Photo by David Clode on Unsplash

I was pumping the brakes. I swear one leapt over the hood into the brush on the side of the road. By the time Babs got the camera out, the roos had disappeared into wooded area on the side of the road. Kangaroos? Check. Onward! Time to go see some rainbow lorikeets.

For an American unaccustomed to perfectly ordinary Australian wildlife, it can be pretty strange. I’d seen cockatoos as pets or in zoos. Turns out they’re as common as dirt in Australia, hanging about just about everrywhere. God do they make an annoying lot of noise. The avian surprise, though, came when we were on a road to a scenic gorge and suddenly there was a rainbow explosion a flurry of color in flight. We had set to flight a flock of rainbow lorikeets, a species of smallish parrots that look like, well, like rainbows in flight.
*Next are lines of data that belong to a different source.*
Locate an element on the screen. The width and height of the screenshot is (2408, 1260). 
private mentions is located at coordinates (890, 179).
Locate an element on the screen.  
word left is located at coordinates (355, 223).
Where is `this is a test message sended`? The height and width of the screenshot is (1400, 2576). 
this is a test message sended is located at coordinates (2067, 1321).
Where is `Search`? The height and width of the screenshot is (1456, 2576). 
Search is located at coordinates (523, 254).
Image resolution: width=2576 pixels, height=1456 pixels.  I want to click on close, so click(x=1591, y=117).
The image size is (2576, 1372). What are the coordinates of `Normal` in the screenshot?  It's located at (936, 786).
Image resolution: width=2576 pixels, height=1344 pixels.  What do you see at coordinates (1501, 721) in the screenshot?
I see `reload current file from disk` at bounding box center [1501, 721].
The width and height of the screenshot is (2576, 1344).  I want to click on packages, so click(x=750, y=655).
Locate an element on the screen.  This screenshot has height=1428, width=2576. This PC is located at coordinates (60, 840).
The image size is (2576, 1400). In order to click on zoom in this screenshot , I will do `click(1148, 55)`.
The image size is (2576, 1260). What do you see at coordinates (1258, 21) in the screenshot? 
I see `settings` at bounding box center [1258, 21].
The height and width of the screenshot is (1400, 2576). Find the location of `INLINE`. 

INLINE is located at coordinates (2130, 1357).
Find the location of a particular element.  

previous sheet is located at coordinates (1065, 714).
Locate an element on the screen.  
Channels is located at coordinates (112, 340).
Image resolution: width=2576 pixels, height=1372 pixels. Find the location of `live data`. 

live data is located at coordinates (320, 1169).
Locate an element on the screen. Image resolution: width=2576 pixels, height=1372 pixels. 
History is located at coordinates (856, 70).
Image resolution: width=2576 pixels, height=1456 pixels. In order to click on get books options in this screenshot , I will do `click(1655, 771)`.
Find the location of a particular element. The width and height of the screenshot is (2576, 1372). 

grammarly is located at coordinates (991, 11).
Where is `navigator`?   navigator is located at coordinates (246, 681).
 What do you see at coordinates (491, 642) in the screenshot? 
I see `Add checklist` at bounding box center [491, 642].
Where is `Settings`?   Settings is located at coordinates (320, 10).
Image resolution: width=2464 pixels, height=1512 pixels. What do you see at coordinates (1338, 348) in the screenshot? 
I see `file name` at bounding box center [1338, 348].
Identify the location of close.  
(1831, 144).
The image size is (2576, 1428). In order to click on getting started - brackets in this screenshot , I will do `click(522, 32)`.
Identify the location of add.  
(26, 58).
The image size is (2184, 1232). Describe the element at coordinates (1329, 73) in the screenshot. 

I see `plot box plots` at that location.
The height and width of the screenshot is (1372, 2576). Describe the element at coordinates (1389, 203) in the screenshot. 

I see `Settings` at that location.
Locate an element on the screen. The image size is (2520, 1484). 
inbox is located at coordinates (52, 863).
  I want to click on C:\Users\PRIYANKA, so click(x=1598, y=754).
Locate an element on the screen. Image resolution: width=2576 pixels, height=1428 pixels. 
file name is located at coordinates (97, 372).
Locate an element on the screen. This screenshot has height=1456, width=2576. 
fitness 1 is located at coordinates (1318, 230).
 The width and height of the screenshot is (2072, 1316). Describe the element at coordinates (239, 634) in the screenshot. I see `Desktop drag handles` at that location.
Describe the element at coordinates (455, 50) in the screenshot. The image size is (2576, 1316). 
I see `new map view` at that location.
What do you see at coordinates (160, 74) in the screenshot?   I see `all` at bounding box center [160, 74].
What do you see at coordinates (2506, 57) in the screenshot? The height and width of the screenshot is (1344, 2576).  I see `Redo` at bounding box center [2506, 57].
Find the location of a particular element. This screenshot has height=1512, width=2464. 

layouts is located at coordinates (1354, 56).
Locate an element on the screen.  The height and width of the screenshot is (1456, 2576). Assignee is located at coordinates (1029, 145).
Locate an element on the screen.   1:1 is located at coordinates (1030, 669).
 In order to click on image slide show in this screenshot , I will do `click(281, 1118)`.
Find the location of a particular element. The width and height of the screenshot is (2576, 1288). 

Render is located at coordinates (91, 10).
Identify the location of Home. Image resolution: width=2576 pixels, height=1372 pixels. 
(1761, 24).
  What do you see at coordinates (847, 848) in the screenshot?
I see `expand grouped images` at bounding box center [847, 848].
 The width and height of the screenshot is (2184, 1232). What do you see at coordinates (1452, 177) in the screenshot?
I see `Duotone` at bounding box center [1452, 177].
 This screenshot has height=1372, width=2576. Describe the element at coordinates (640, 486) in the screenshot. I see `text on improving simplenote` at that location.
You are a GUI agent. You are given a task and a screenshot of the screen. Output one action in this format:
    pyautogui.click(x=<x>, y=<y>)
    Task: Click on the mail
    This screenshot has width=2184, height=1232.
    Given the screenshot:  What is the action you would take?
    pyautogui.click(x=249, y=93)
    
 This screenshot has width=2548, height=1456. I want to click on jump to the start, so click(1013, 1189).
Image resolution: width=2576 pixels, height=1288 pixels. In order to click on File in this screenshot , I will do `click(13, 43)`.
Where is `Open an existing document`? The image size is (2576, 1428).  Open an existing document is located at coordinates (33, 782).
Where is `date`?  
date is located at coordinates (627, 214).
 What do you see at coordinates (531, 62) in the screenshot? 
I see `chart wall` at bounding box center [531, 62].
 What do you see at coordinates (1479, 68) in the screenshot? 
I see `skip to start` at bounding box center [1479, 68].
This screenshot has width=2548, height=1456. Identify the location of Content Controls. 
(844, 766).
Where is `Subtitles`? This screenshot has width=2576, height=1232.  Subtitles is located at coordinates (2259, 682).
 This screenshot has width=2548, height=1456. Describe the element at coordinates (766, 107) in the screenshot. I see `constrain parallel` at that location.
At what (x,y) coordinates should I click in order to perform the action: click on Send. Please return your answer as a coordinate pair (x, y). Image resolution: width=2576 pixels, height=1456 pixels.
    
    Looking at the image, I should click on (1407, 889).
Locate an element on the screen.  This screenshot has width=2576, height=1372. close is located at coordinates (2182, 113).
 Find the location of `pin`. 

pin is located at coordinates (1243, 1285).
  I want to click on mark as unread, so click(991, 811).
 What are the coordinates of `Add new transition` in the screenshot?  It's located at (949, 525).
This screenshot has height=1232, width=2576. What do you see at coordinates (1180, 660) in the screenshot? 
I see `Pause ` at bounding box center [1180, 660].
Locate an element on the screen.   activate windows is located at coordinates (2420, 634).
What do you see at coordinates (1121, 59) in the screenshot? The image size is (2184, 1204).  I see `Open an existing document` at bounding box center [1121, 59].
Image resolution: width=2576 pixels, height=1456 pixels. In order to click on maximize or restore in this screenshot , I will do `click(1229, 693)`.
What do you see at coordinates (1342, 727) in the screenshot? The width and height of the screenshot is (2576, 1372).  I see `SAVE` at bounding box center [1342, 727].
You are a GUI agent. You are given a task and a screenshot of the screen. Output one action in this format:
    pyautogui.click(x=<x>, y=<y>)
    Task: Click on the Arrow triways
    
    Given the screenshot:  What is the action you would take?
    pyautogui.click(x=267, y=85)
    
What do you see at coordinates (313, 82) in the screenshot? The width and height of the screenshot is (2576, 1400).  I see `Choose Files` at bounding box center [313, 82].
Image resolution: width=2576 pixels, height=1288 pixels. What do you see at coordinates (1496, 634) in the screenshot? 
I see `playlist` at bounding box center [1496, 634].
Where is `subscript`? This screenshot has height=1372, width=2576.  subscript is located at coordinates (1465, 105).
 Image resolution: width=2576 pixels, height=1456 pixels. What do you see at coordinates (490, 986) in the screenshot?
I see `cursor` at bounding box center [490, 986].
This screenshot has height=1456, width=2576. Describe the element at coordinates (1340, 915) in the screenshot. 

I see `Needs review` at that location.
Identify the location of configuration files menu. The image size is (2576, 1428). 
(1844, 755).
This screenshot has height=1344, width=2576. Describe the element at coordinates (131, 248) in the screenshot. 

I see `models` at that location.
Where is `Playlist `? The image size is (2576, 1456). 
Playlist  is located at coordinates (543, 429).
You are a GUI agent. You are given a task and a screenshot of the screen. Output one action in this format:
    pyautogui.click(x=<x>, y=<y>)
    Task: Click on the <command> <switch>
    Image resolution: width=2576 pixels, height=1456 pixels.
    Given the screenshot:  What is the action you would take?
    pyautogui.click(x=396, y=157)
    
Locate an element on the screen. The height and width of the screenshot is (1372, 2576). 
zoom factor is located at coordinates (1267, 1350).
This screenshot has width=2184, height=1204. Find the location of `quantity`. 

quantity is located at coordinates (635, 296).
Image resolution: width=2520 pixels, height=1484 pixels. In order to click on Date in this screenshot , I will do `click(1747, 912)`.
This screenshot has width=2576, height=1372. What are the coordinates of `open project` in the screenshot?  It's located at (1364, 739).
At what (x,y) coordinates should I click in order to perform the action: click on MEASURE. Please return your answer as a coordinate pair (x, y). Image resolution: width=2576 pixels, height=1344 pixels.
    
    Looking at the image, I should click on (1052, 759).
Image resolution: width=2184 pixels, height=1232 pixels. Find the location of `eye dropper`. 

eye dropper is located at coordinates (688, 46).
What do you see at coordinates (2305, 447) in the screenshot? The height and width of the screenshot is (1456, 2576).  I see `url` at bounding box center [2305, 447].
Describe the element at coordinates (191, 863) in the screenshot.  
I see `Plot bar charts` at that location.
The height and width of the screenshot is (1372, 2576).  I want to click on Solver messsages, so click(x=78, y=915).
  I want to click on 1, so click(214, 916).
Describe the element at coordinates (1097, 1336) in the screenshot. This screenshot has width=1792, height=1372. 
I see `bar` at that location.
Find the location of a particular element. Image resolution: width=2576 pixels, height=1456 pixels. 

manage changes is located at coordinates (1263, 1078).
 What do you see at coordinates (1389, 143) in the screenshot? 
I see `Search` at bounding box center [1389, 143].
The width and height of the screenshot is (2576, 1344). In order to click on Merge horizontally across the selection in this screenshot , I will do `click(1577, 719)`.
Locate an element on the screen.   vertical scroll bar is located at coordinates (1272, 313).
Exquisite!

Photo by April Pethybridge on Unsplash

Rainforest, outback, roos, dingos, birds, we had seen a lot of Australia from behind the wheel of a car. Had to wait until another trip to see koalas and swim with dolphins, but that’s another story. Anyway, we were arriving in civilization so before Sydney we had to do wine tours. Did it in New Zealand. Time to do it in Australia as well. The wine was fine. The land had become tame. We finally navigated the busiest of roundabouts and dropped the little rental car at the airport dropoff in Sydney. All in all, it seems that we had driven across Australia the equivalent of driving from Boston to Miami by way of Ohio. Did I tire of driving? Uh-uh.

There is a thing about driving across continents behind the wheel of a car. You’re in touch with the land, with its people, in a way that you aren’t when you fly over it, stopping in at various places and visiting the highlights. A Zen experience? I don’t know, but it works for me.